Ein leichter Druck auf ihrer Blase bittet sie um Entleerung. Darum setzt sie sich in ihre Toilettenecke. Bissige Dämpfen von Urin und Stuhlgang reizen ihre Nase.
Obwohl sie sich hin hockt, kommt kein einziger Tropfen. Ihr Körper ist ausgedorrt, hat sie fälschlich glauben lassen, sie müsse pinkeln. Als wäre alles bester Ordnung. Wahrscheinlich gaukelt ihr Gehirn Dinge vor. Die oberste Schaltzentrale würde niemals zugeben, dass sie versagt. Sie kämpft bis ans Ende und füllt Erinnerungslücken mit Fantasie. Quietschen.
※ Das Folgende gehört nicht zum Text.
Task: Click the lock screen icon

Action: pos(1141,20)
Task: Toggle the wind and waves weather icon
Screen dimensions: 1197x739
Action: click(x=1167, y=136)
In Zeitlupe öffnet sich die Tür. Lässt gleißendes Licht herein. Und nicht nur das: Liebe und Erleichterung folgen im Anschluss.
Blinzelnd versucht sie sich an das Licht zu gewöhnen. Schützt ihre Augen mit ihren Händen.
Seufzend sinkt sie zu Boden. Mitten im hellen Licht steht eine dunkle Gestalt.
Am liebsten würde sie etwas sagen, aber ihr Kopf ist durcheinander und ihre Stimme versiegt.
Müde. Ja, sie fühlt sich unendlich müde. Und durstig. Kraftlos kippt sie mit ihrem Oberkörper nach vorn. Hart knallt ihr Kopf auf den Boden. Angestrengt sieht sie wie die Gestalt sich nähert und etwas vor sie abstellt.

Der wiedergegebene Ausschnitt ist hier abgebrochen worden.